Олег Павловский
Не оглядывайся, сынок
Светлой памяти матери моей, Евстолии Мироновны, посвящаю
— С-мир-р-р-но!
Мы слегка задираем головы, напряженно тянем руки по швам, и каждый из нас, ручаюсь, думает об одном: ну кому, зачем нужна вся эта муштра, когда фронт ждет солдат, умеющих стрелять, а не стоять, деревенея, навытяжку.
Нам бы винтовки да по сотне патронов к ним — можно и с колена, и лежа, и стоя — только скомандуй, не подведем. Но винтовки, говорят, мы получим недели через две, не раньше, а пока…
— Морозов, куда смотришь? Ворон считаешь?
Это ко мне. Я действительно смотрю не на взводного, как положено по уставу, а в сторону, туда, где за плотным, ограждающим военный городок забором стоят штабеля тщательно уложенных по размерам досок.
Предмайское погодье пригрело шапки снега на штабелях. Снег враз осел, посерел, и шапки стали похожи на подгоревшие и оплывшие оладьи. По краям доски облеплены толстыми сосульками. Даже отсюда видны порхающие в сосульках солнечные блестки. И, конечно, вовсю звенит капель. Но мы ее не слышим. Слух наш настроен на зычный голос взводного. И, кроме этого голоса, уши никаких посторонних звуков не воспринимают.

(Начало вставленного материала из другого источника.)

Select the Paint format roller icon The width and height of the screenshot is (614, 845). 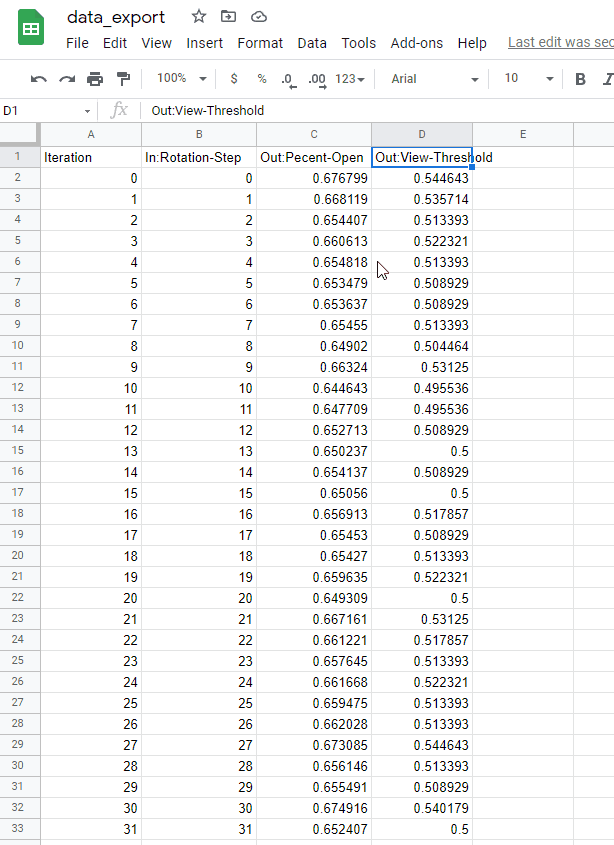[x=123, y=79]
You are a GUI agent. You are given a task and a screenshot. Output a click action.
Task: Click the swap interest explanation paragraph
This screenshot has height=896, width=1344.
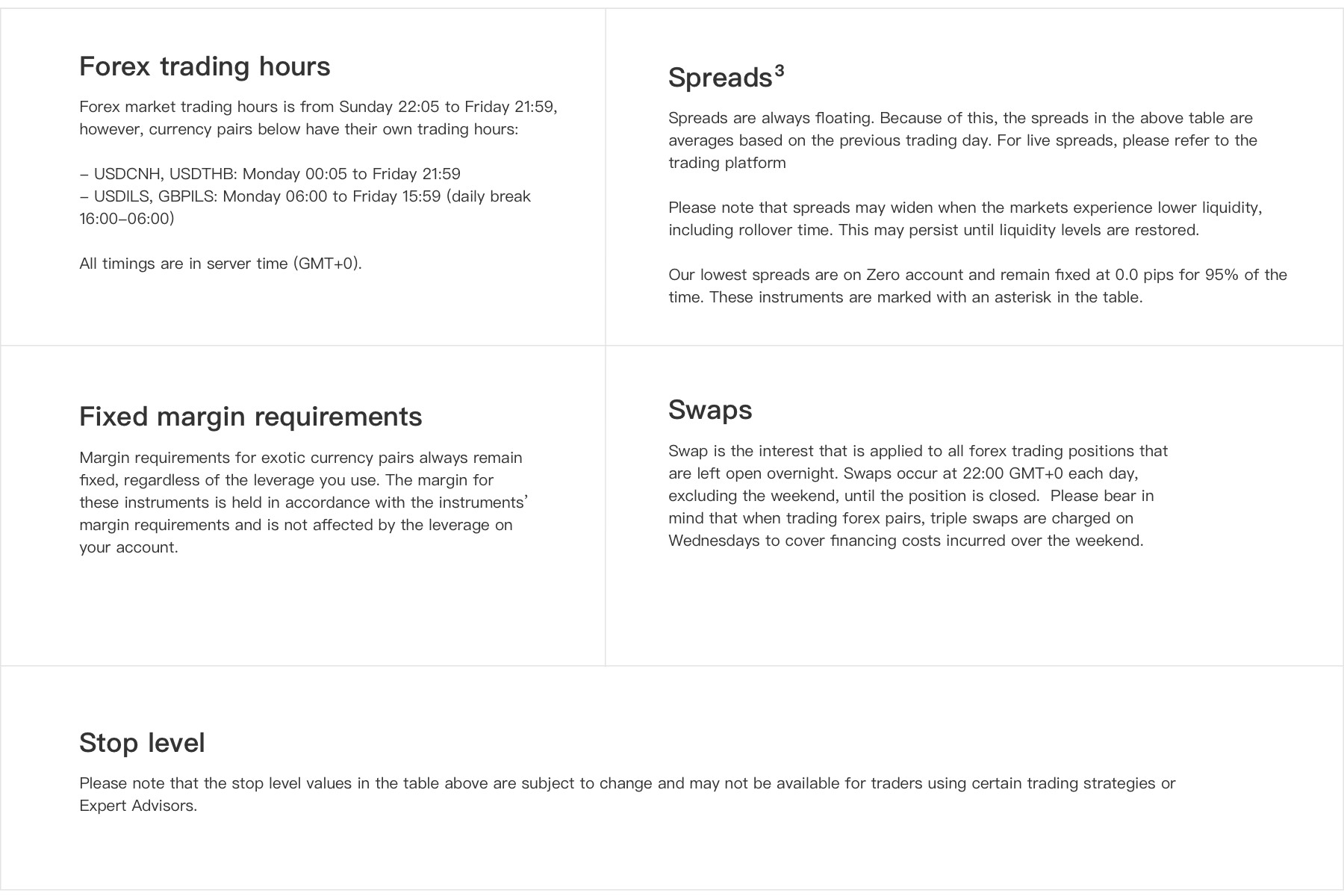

А я знаю, по всей Северной Двине звенит капель, точно так же, как по всей Северной Двине стоят штабеля досок, никому сейчас не нужных и потому посмурневших, ссутуленных, словно от старости.
Уже скоро два года, как идет война. Уже скоро два года, как пустуют причалы и портальные краны стоят безмолвными, сникшими сторожами. А было время — стояли на рейде заморские суда в очереди за прославленным архангельским лесом. По их разноцветным рисунчатым флагам мы определяли, из какой страны прибыл лесовоз.
Словно не капель, а слезы роняют седеющие штабеля. Я перевожу взгляд со штабелей на взводного и смотрю на него, не моргая. Взводный удовлетворен.
— На-апра-а-во! Шшшагом а-арш!
Щепа и опилки утрамбованы так, что идешь по сплошной насыпи, словно по гранитной мостовой, и только звуки шагов не отдаются, а глухо скрадываются почвой, на которой плохо растет даже неприхотливая сорная трава.
Когда-то, еще при Петре Первом, здесь было кочковатое болото, называемое по-местному мхами. На мхах в изобилии росли клюква и морошка. Потом на берегу реки поставили лесопильный заводик. Он стал разделывать на доски сплавляемый по Двине лес. Опилки, кора, обрезки — все сваливалось во мхи. Так с годами образовалась твердая почва, на которой можно было ставить дома и прокладывать мостки — тротуары. По привычке люди называли эту насыпь землей, и кое-кто ухитрился даже завести на ней крохотные, но все же зеленые огородики. «Земля» эта хороша была тем, что по весне и осени живо впитывала в себя влагу, и грязи в поселке не знали. Зато, пригретая летним солнцем, она источала тяжелый запах гниющей древесины. Босиком по ней тоже не больно побегаешь — как шаг, так заноза. Сколько повыковыривал я в детстве таких вот заноз, больших и маленьких, не счесть.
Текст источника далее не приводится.